- [WORK TO BE COMPLETED]: Set down, please, the line that contains "Show hidden system tray icons" and every line that follows it to the end of the records, exactly; do not include pictures.

——————————

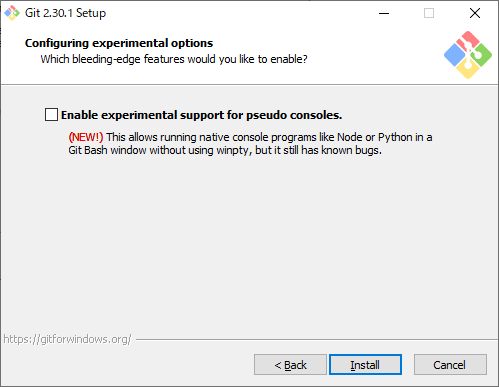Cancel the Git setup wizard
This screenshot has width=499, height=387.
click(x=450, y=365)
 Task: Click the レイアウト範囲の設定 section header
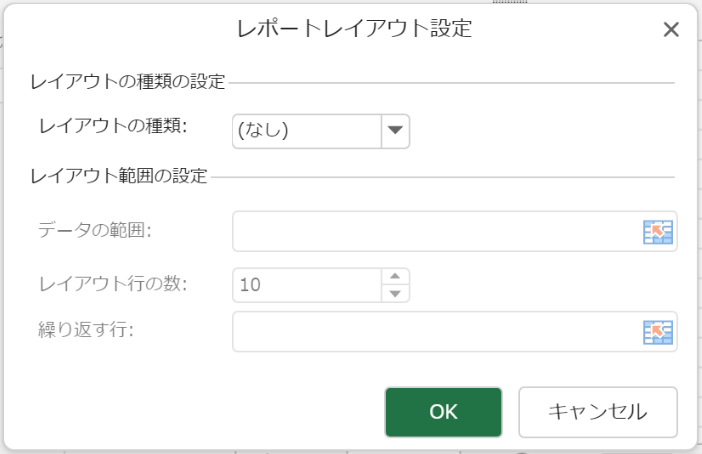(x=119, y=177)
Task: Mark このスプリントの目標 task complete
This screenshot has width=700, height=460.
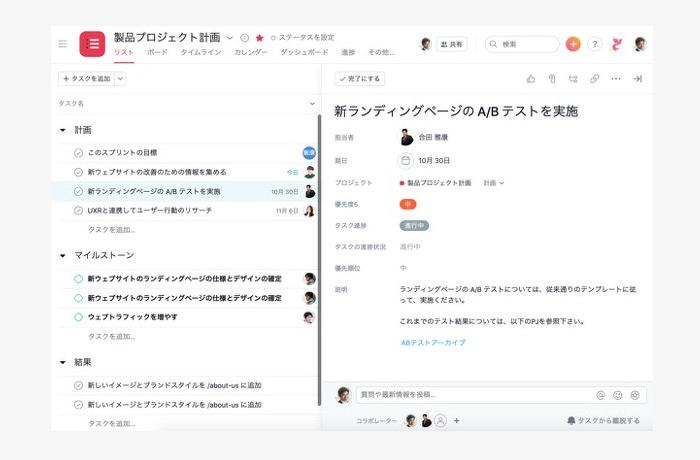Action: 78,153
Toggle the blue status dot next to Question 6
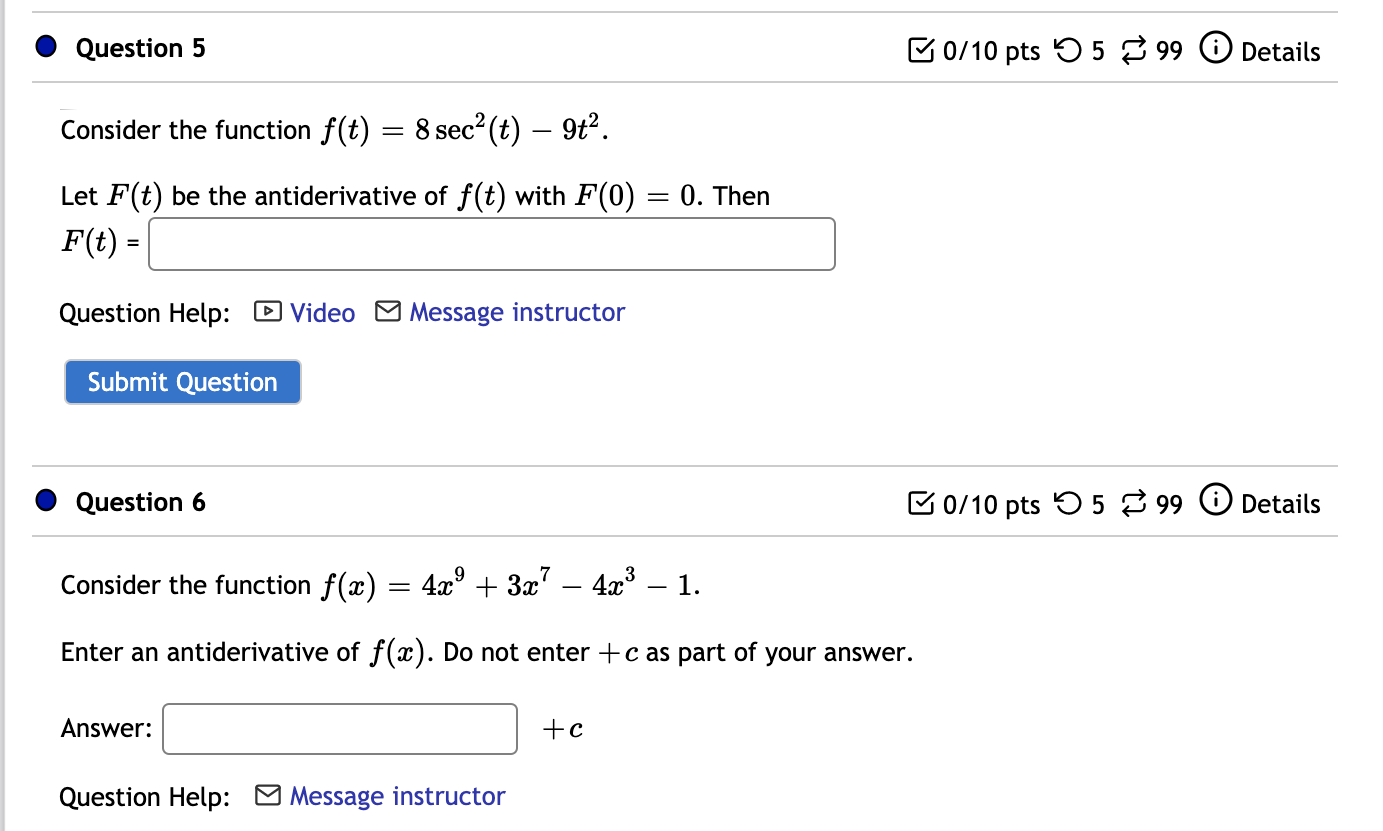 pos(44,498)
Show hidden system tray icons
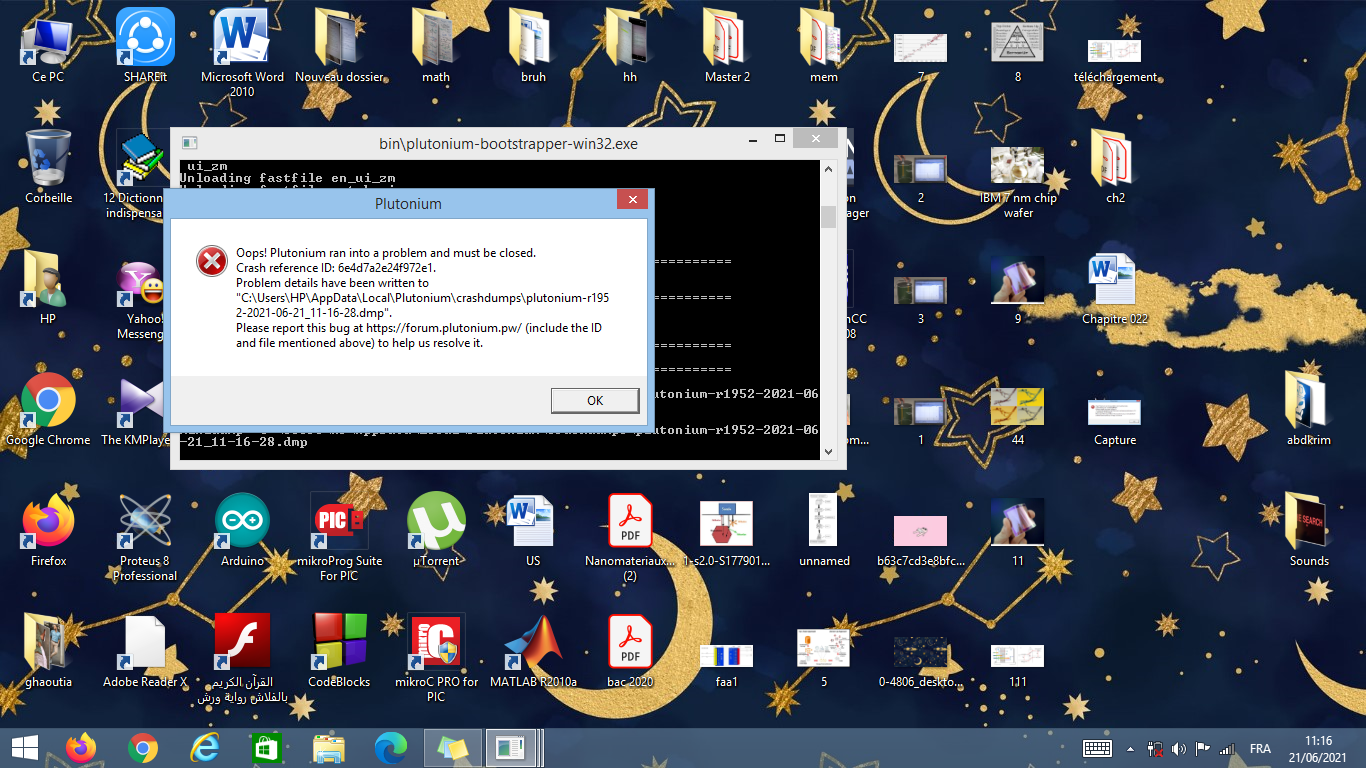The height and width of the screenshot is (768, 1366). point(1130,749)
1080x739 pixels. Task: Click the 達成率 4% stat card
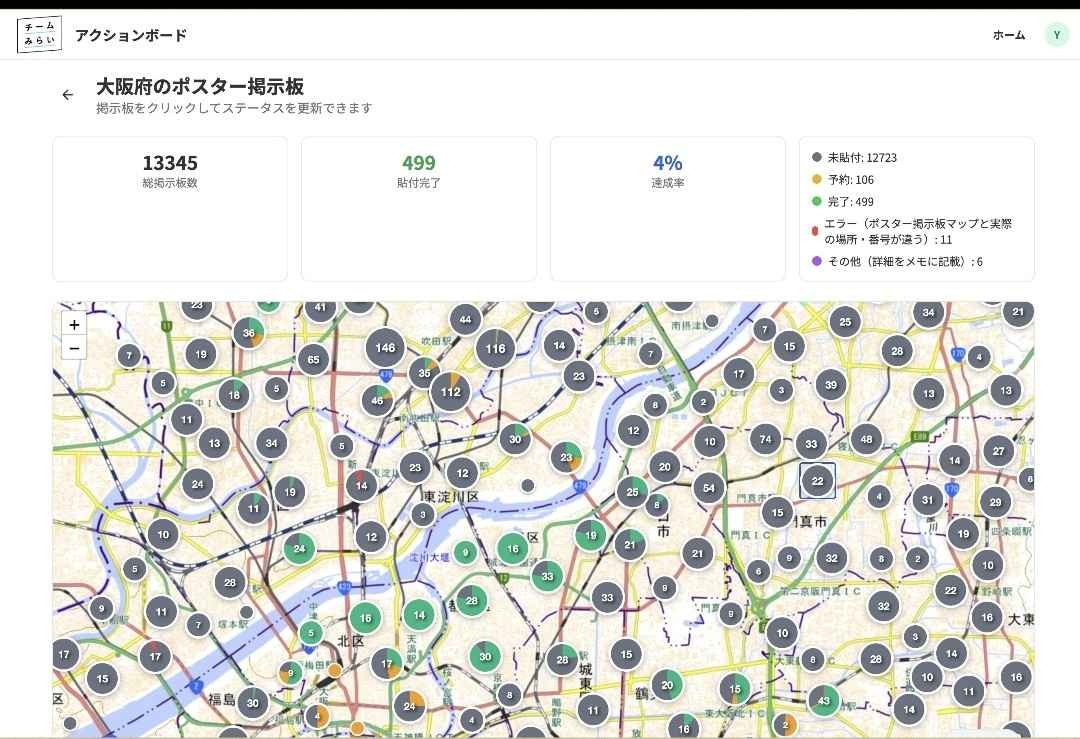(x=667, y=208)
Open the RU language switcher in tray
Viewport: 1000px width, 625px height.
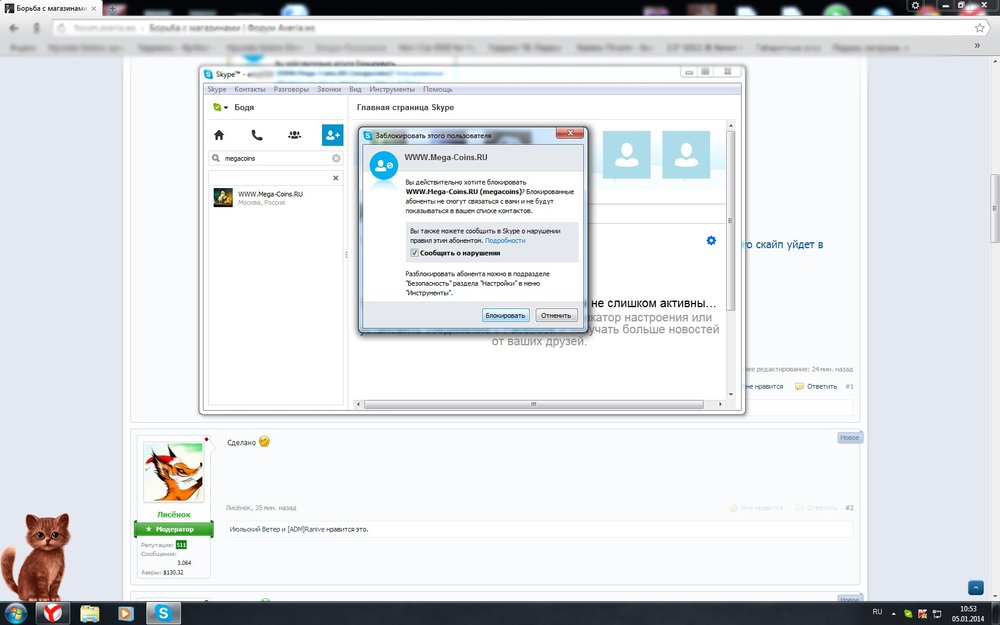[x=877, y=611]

——————————

- [RESPONSE]:
Show hidden system tray icons
The height and width of the screenshot is (768, 1366). point(1130,749)
1080x739 pixels. Task: Click the 達成率 4% stat card
(x=667, y=208)
Open the RU language switcher in tray
Viewport: 1000px width, 625px height.
[x=877, y=611]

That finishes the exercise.